Please transcribe the data that follows without the pictures, keeping every word the same.

Saved entries:
==========

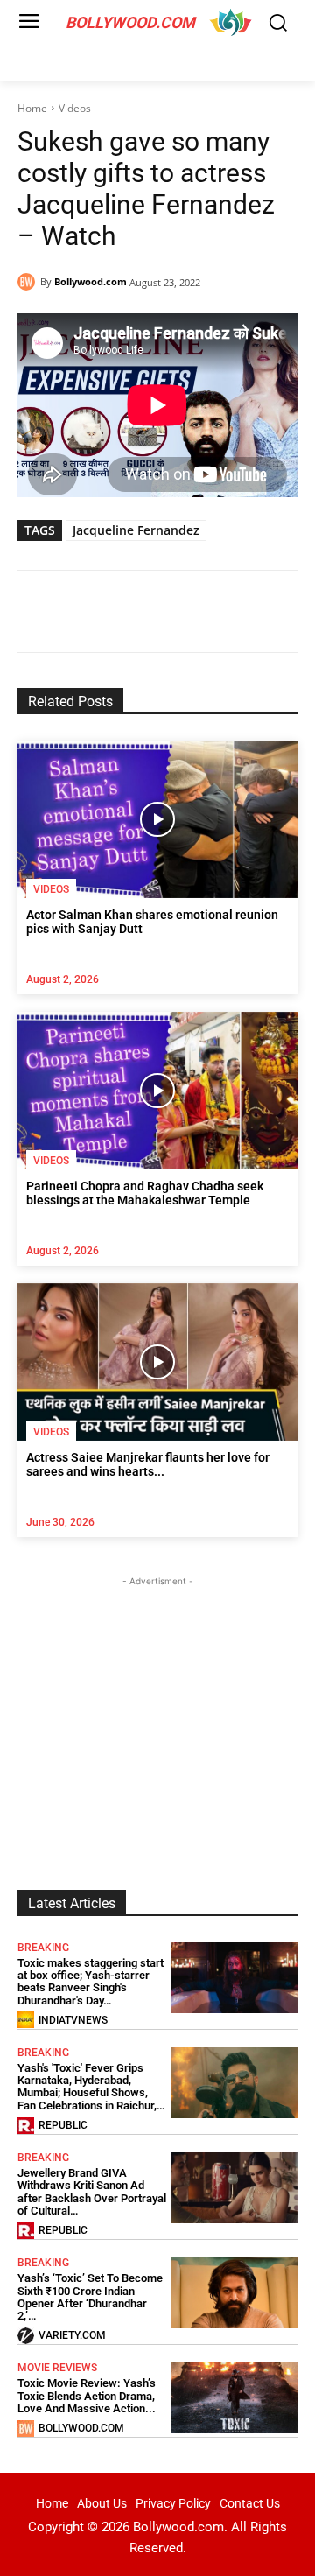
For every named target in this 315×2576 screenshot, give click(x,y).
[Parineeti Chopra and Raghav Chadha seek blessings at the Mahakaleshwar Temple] (158, 1090)
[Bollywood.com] (29, 282)
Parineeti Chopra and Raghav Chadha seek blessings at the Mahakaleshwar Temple (144, 1193)
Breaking (43, 1947)
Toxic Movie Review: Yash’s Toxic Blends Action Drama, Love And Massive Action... (87, 2395)
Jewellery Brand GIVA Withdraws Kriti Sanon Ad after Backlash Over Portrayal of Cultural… (92, 2191)
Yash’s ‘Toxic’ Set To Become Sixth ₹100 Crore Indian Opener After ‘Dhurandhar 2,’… (90, 2296)
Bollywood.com (90, 281)
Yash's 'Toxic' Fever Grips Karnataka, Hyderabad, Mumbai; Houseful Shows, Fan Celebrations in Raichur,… (91, 2086)
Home (32, 108)
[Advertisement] (157, 1699)
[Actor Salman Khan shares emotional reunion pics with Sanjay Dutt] (158, 819)
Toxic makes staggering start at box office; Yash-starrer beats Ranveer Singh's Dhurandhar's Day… (91, 1981)
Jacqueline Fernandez (136, 530)
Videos (75, 108)
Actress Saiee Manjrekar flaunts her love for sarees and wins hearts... (148, 1464)
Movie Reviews (57, 2367)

==========

Solved problem:
For every named target in this 315×2576 screenshot, give click(x,y).
[Parineeti Chopra and Raghav Chadha seek blessings at the Mahakaleshwar Temple] (158, 1090)
[Bollywood.com] (29, 282)
Parineeti Chopra and Raghav Chadha seek blessings at the Mahakaleshwar Temple (144, 1193)
Breaking (43, 1947)
Toxic Movie Review: Yash’s Toxic Blends Action Drama, Love And Massive Action... (87, 2395)
Jewellery Brand GIVA Withdraws Kriti Sanon Ad after Backlash Over Portrayal of Cultural… (92, 2191)
Yash’s ‘Toxic’ Set To Become Sixth ₹100 Crore Indian Opener After ‘Dhurandhar 2,’… (90, 2296)
Bollywood.com (90, 281)
Yash's 'Toxic' Fever Grips Karnataka, Hyderabad, Mumbai; Houseful Shows, Fan Celebrations in Raichur,… (91, 2086)
Home (32, 108)
[Advertisement] (157, 1699)
[Actor Salman Khan shares emotional reunion pics with Sanjay Dutt] (158, 819)
Toxic makes staggering start at box office; Yash-starrer beats Ranveer Singh's Dhurandhar's Day… (91, 1981)
Jacqueline Fernandez (136, 530)
Videos (75, 108)
Actress Saiee Manjrekar flaunts her love for sarees and wins hearts... (148, 1464)
Movie Reviews (57, 2367)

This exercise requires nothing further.